Snapshot of the CloudForest dashboard, where users interact with instances running in the platform.

cfsetup (Team only): a structured repository of bash scripts defining how to set instances up after they launch. Uses bitbucket pipelines and AWS CodeDeploy to consistently deploy updates to instances.
cfsite (Team only): repo for a jekyll site, with build and deploy pipelines, containing basic information about cloudforest, complete documentation, and articles about use of the platform.


Oh boy there is alot of python. But most of it is specific to certain research projects or other endeavors, and probably not worth sharing outside of specific circumstances. See, for example, my code used for assisting with Glenn Carroll’s “Authentic Distilleries” studies (an implementation of the ideas discussed next). I actually use python every single day at work with tools like Flask, FastAPI, numpy/pandas, kafka etc.

bneqpri: Implementation of a fixed point method (from my academic work) for computing Bertrand-Nash Equilibrium Prices (“BNEQPRI”). Object-Oriented for convenience with extensible importable base classes, but also a CLI if you provide the files.

pycoordinator (in progress): Like the js coordinator above, DAGs without Airflow.

kalman filters (in progress): Straightforward imple of Kalman Filter logic on top of pandas and numpy. Yes, I know there is pykalman, but there’s a library for everything.

idlogit (in progress): A python package for estimating (binary outcome) “Idiosyncratic Deviations Logit” models using ECOS. idLogit models are Logit models for heterogeneous observations with a non-parametric portrait of response heterogeneity and a convex maximum likelihood estimation problem. You can review the slides for an academic talk at Stanford’s ICME about this method here.

comparing discrete choice models: A related application I can release is a simple(-ish) notebook-python example for, well, comparing discrete choice models. The main notebook itself probably speaks for itself, but the main idea is to discuss alternative “Logit-like” discrete choice models.

blendnpik: Allright, this one is tiny. But it’s still an example. A while ago I got pretty interested in learning more about randomized methods for solving linear systems. I’ve let this thread of interest die off, and should probably pick it up again. In any case, I wrote a simple, single-file implementation of the blendnpik method in python for learning purposes.

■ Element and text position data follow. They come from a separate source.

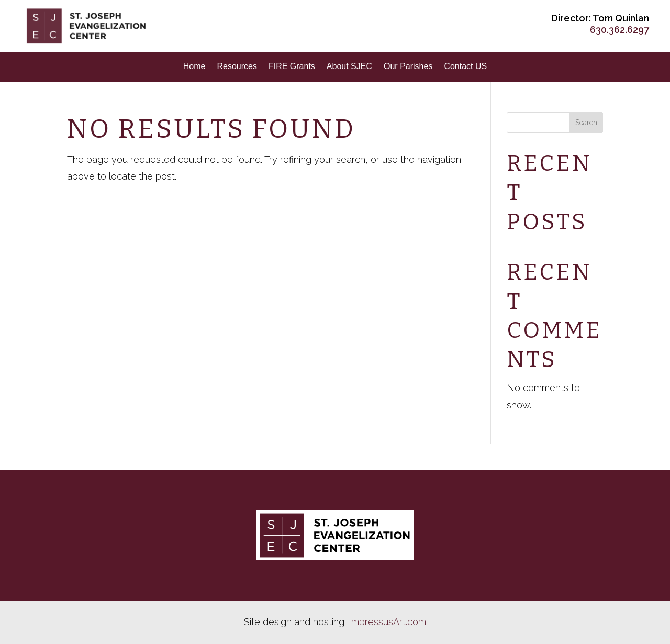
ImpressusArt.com (387, 621)
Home (194, 66)
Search (586, 123)
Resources (237, 66)
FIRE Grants (292, 66)
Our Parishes (408, 66)
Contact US (465, 66)
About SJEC (349, 66)
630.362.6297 (619, 29)
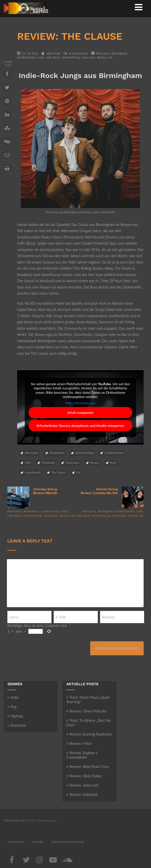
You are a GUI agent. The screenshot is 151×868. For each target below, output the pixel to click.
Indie (41, 57)
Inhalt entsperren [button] (80, 412)
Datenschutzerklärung (68, 842)
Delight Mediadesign (41, 820)
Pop (12, 706)
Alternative (103, 53)
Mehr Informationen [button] (80, 403)
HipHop (15, 716)
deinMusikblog (84, 453)
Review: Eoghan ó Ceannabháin (82, 755)
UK (110, 57)
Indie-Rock (53, 57)
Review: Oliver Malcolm (86, 711)
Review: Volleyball (82, 794)
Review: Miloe (79, 743)
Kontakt (37, 842)
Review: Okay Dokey (84, 776)
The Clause (58, 472)
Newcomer (88, 57)
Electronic (17, 725)
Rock (113, 462)
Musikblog (48, 462)
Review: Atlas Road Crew (87, 766)
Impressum (15, 842)
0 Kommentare (79, 53)
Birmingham (119, 53)
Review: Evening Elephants (89, 734)
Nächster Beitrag (109, 491)
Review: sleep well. (82, 785)
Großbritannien (27, 57)
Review (102, 57)
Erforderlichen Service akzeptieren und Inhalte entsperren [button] (80, 426)
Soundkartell (33, 472)
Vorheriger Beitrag (41, 491)
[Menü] (139, 7)
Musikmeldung (71, 57)
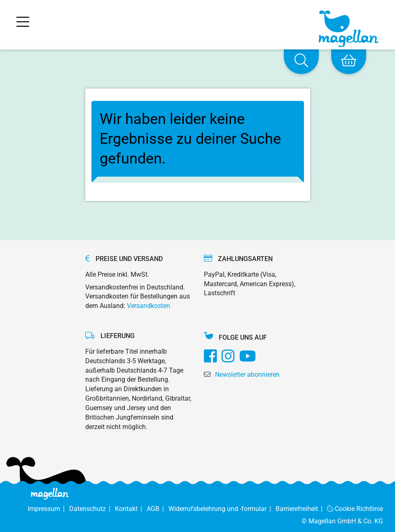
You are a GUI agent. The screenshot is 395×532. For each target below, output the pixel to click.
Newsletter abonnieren (247, 374)
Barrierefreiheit (301, 509)
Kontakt (131, 509)
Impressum (48, 509)
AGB (157, 509)
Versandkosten (148, 306)
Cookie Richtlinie (355, 509)
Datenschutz (92, 509)
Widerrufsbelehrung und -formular (222, 509)
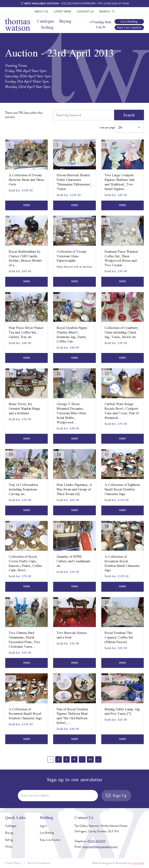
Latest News (62, 11)
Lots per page (122, 127)
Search (129, 115)
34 (90, 760)
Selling (47, 27)
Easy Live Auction (129, 27)
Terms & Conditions (39, 863)
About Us (41, 11)
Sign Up (116, 795)
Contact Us (85, 11)
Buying (65, 21)
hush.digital (138, 863)
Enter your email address (35, 796)
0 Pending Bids (101, 22)
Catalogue (46, 21)
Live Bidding (129, 22)
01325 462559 (97, 841)
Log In (101, 27)
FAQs (9, 846)
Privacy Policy (13, 863)
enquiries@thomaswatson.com (100, 846)
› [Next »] (99, 760)
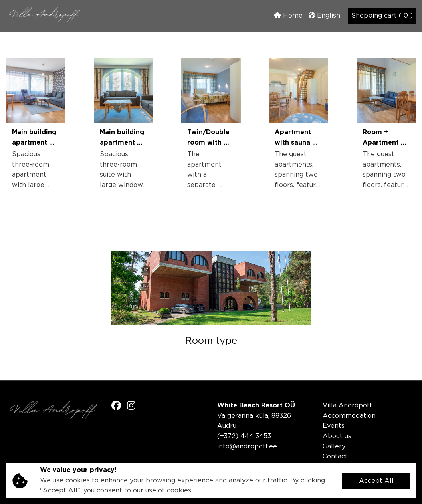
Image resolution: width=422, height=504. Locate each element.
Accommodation (349, 416)
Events (333, 426)
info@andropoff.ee (247, 446)
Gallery (334, 446)
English (324, 15)
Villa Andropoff (347, 405)
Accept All (376, 481)
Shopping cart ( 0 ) (382, 16)
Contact (335, 456)
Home (288, 15)
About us (337, 436)
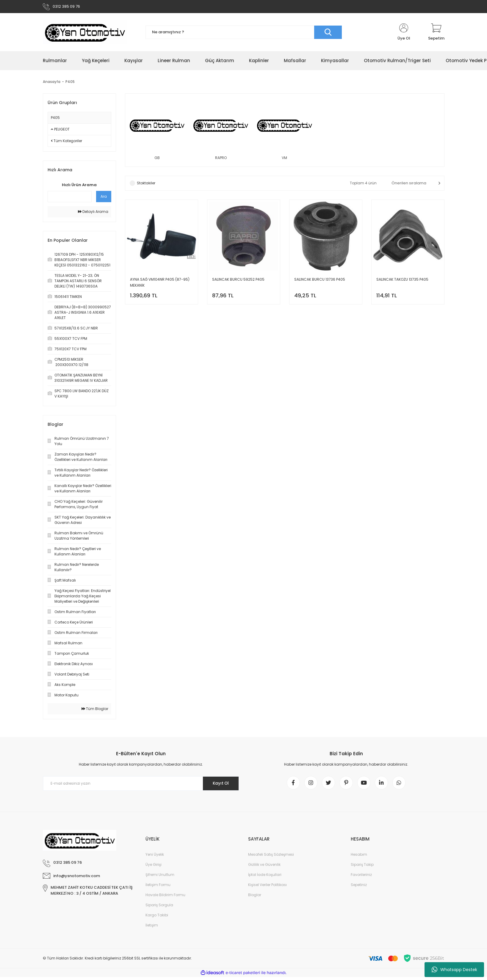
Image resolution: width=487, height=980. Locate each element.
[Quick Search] (70, 198)
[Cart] (436, 33)
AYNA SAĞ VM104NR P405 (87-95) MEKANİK (160, 284)
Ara (104, 197)
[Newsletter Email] (141, 784)
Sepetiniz (359, 888)
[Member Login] (404, 33)
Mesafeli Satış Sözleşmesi (271, 857)
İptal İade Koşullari (265, 877)
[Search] (244, 33)
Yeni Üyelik (155, 857)
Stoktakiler (146, 185)
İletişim (152, 928)
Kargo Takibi (156, 918)
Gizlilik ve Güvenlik (264, 867)
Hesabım (359, 857)
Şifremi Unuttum (160, 877)
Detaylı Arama (93, 213)
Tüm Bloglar (95, 710)
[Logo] (85, 33)
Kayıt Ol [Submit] (219, 784)
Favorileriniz (361, 877)
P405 (70, 83)
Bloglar (255, 898)
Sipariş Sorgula (159, 908)
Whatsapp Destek (454, 969)
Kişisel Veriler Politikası (267, 888)
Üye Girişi (153, 867)
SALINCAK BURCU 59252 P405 (238, 281)
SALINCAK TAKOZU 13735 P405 (402, 281)
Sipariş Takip (362, 867)
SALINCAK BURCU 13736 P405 (319, 281)
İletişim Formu (158, 888)
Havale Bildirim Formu (165, 898)
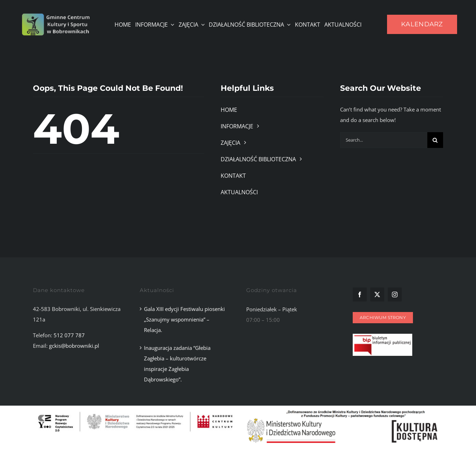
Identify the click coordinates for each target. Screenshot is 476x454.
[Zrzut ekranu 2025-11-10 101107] (382, 336)
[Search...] (384, 140)
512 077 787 (69, 335)
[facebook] (360, 294)
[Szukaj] (435, 140)
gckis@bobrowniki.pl (74, 346)
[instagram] (395, 294)
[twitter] (377, 294)
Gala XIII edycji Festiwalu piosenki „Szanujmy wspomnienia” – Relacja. (184, 319)
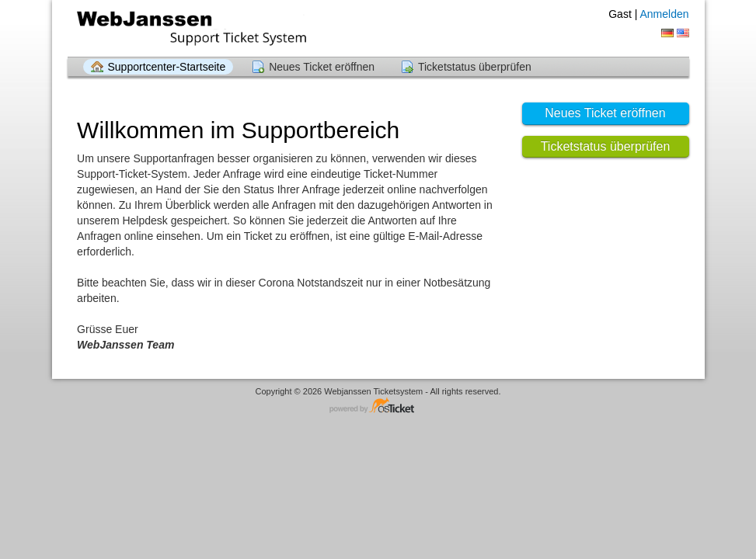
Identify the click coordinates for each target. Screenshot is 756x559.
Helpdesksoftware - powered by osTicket (378, 406)
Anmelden (664, 14)
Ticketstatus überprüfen (475, 67)
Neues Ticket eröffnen (322, 67)
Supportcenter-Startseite (167, 67)
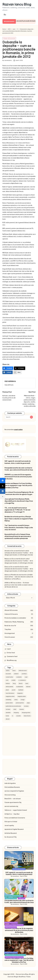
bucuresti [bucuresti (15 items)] (8, 674)
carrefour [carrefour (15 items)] (24, 674)
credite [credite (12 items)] (13, 680)
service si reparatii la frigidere (14, 791)
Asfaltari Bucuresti (11, 833)
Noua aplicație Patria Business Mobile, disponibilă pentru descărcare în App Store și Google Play (18, 501)
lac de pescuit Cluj (11, 837)
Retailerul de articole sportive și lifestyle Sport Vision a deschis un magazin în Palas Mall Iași (18, 519)
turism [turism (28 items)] (7, 716)
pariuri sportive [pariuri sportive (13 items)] (20, 703)
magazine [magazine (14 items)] (20, 693)
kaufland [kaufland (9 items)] (21, 690)
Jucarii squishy (9, 825)
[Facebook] (8, 368)
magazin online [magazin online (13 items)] (21, 696)
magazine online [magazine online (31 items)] (10, 696)
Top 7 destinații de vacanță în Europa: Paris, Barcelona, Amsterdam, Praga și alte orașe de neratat (18, 527)
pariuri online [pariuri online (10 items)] (9, 703)
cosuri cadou (18, 430)
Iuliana (6, 574)
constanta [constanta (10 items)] (19, 677)
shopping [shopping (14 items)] (16, 713)
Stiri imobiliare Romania (12, 787)
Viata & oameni (9, 637)
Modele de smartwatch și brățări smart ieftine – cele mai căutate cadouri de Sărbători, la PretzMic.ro (19, 577)
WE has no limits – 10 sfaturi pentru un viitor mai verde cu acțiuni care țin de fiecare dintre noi (18, 585)
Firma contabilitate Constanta (15, 818)
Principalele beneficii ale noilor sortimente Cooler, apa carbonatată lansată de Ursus (19, 469)
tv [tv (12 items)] (12, 716)
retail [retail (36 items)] (15, 709)
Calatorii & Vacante (11, 614)
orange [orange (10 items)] (23, 700)
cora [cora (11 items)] (7, 680)
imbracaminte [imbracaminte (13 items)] (9, 687)
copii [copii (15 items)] (26, 677)
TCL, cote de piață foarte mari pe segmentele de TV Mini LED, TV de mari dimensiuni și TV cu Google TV (17, 510)
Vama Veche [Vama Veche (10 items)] (27, 716)
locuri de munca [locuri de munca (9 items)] (10, 693)
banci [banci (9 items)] (14, 670)
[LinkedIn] (8, 372)
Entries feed (11, 652)
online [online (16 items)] (16, 700)
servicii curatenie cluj (11, 806)
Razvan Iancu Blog (17, 4)
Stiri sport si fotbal (11, 821)
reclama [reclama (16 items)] (26, 706)
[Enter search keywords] (19, 417)
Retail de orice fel (10, 625)
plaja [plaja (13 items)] (28, 703)
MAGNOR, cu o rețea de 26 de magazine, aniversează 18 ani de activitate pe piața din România (18, 477)
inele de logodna (10, 783)
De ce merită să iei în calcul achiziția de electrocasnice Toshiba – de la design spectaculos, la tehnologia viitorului (19, 553)
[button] (9, 385)
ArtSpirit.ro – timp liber (12, 814)
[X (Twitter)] (20, 368)
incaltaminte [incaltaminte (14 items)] (20, 687)
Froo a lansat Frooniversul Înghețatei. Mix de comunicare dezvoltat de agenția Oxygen (19, 493)
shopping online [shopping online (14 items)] (26, 713)
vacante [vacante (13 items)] (18, 716)
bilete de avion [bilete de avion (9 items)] (23, 670)
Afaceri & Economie (9, 38)
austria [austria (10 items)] (8, 670)
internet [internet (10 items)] (28, 687)
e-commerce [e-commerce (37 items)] (22, 680)
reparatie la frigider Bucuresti (14, 829)
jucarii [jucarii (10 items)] (14, 690)
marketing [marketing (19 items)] (8, 700)
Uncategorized (9, 633)
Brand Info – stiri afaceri (12, 799)
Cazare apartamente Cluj (13, 802)
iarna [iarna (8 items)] (27, 683)
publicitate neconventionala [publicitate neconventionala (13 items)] (13, 706)
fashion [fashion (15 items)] (8, 683)
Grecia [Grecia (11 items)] (21, 683)
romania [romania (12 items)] (21, 709)
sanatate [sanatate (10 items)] (8, 713)
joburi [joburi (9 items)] (7, 690)
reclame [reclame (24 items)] (8, 709)
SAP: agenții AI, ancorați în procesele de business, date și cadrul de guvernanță (17, 462)
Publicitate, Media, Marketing (14, 622)
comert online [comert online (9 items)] (9, 677)
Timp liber (8, 629)
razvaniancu (10, 381)
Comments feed (12, 656)
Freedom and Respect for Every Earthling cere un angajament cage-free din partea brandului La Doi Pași (18, 485)
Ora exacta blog (10, 795)
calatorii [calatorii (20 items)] (16, 674)
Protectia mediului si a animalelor (15, 618)
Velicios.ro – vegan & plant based (15, 810)
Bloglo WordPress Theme (22, 977)
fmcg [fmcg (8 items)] (14, 683)
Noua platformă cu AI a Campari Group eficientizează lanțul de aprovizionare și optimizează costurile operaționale (18, 536)
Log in (9, 649)
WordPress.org (12, 660)
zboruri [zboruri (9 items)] (8, 719)
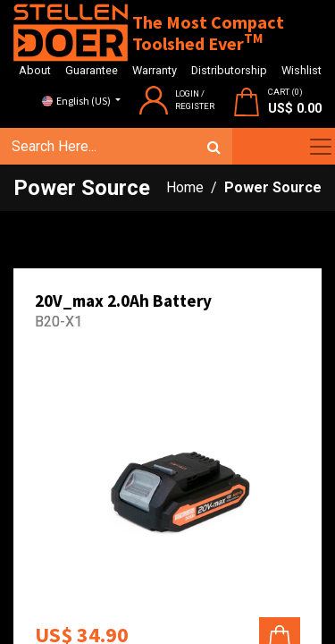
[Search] (214, 147)
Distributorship (229, 70)
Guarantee (91, 70)
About (35, 70)
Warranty (155, 70)
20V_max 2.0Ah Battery (123, 301)
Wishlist (301, 70)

Serverless Codes: I’ve written a number of serverless functions using python. Some are for fun; for example, we have a few Slack apps that call python Lambdas to transform or manipulate text, such as converting a string to binary:


A more useful example comes from our monitoring systems. We have a Slack app built on top of a Lambda that allows us to access summary metrics data about our machines; for example,

/yen 3 publish



for the entire channel to see and

/yen 3 users publish



for the entire channel to see. Actually, this user-specific data comes from a Lambda pipeline too: code on the actual servers sends process data to S3, and a python Lambda executes a rollup operation on the data to get and store user statistics.

I’ve also helped teams set up complicated serverless applications, including Machine Learning model evaluations in python (with both Lambda using Layers and Google Cloud Functions), code for which I can discuss but can’t share.

Multilevel Optimization with Integrals (packaging for release): I have helped a GSB professor with code for solving a certain multi-level optimization problem — an optimization whose objective/cost function depends on another optimization — with approximate evaluations (of integrals). I wrote quite a bit of python code for exploration and solution of this subtly difficult numerical task, which I’ll try to package for some kind of demo or release during 2019.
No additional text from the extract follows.